Aidan is the author of two published novellas, one of which – When The Music’s Over – is available from Fahrenheit 13, on the links below:
They are both fantastic examples of the novella form, with engrossing characters, concise yet detailed language and stories with real bite and emotional depth. Highly recommended reading. Aidan is also a lovely guy, has supported my blog and was amongst the first to shout up when we starting talking about this idea for #Fahrenbruary and what it could become. In that vein, he has very kindly agreed to take the time to answer some questions for us.
Can you tell us a little about your books?
I like to think that they’re short, but perfectly formed. I tend to write tales from the wrong side of the track, tales of the underbelly (that was the title of my second short story collection in fact) but I try to pack them with heart. I like to tell tales of crime, but also the impact that crime has on every day people. There’s a lot of family stuff in my stories. When the Music’s Over explores passion, marriage, old age and illness all wrapped up in a crime tale. Rival Sons explores family dynamics, love, terminal illness, young love, community and again, it’s all wrapped up in a crime story.
Most readers have fondly remembered books from throughout their life, the books that made them into the readers they are today, can you tell us a little about your reading past?

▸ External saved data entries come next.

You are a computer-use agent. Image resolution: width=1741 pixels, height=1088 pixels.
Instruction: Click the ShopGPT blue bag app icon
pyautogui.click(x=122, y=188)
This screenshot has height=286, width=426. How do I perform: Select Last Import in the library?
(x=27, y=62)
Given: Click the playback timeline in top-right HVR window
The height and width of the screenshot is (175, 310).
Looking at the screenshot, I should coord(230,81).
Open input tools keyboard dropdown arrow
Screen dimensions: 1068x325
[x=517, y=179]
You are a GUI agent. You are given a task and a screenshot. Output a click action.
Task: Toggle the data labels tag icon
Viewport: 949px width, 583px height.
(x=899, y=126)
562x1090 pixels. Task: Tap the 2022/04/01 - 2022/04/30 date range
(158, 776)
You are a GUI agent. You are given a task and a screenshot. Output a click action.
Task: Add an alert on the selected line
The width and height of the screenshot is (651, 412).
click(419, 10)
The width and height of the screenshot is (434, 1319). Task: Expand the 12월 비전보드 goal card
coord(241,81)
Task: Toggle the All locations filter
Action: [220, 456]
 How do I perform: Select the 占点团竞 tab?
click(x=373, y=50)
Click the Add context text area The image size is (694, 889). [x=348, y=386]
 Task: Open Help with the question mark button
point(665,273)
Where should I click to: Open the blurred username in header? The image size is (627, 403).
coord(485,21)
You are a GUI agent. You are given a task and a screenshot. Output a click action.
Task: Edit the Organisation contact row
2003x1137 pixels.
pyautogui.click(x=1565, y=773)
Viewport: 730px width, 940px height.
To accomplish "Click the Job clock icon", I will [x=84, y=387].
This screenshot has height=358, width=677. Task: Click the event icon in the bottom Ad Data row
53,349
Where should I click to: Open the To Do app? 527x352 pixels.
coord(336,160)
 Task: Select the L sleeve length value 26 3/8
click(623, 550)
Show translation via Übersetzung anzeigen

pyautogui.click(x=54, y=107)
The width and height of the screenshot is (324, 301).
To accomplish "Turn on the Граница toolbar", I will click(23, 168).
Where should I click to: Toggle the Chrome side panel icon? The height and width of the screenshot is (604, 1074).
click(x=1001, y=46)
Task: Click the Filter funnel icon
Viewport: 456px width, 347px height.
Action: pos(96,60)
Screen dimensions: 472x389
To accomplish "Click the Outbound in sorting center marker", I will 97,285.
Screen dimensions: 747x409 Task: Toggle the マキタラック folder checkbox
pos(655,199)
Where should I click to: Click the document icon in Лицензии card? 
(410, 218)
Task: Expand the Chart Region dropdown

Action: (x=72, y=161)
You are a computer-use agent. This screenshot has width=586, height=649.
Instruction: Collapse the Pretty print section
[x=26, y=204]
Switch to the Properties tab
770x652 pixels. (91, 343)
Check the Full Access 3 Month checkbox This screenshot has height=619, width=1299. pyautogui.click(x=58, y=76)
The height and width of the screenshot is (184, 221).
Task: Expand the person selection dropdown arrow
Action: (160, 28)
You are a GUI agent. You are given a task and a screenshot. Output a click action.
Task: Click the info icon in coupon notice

I can’t remember a time when books weren’t part of my life. My earliest memories are of my Dad reading me stories before bedtime – I remember Peter Pan and Christopher Robin being favourites. Once I could read myself I started with Enid Blyton and Wilber Smith and then moved on to comic books (I still love those today). And then I guess my most formative years in terms of what I read and write now were my late teens, early twenties when I started reading true crime and then started with the likes of Michael Connelly, Mario Puzo, George Pelecanos. Along the way I picked up loads of writers I admire, Dennis Lehane, Lawrence Block, Mark Billingham, Lee Child, Jeffery Deaver, Phillip Kerr, Kevin Sampson, Matt Beaumont, loads and loads. And then as I started to write myself I became aware of the indies, Darren Sant, Ryan Bracha, Robert Cowan, Paul Brazill, Matt Phillips, Gareth Spark, Paul Heatley and now dozens of Fahrenheit authors. As much as I still enjoy a traditionally published book there are some real hidden gems in the indie or small press ranks.
Music plays an important part in your writing, is that something that has carried across from your own life experiences?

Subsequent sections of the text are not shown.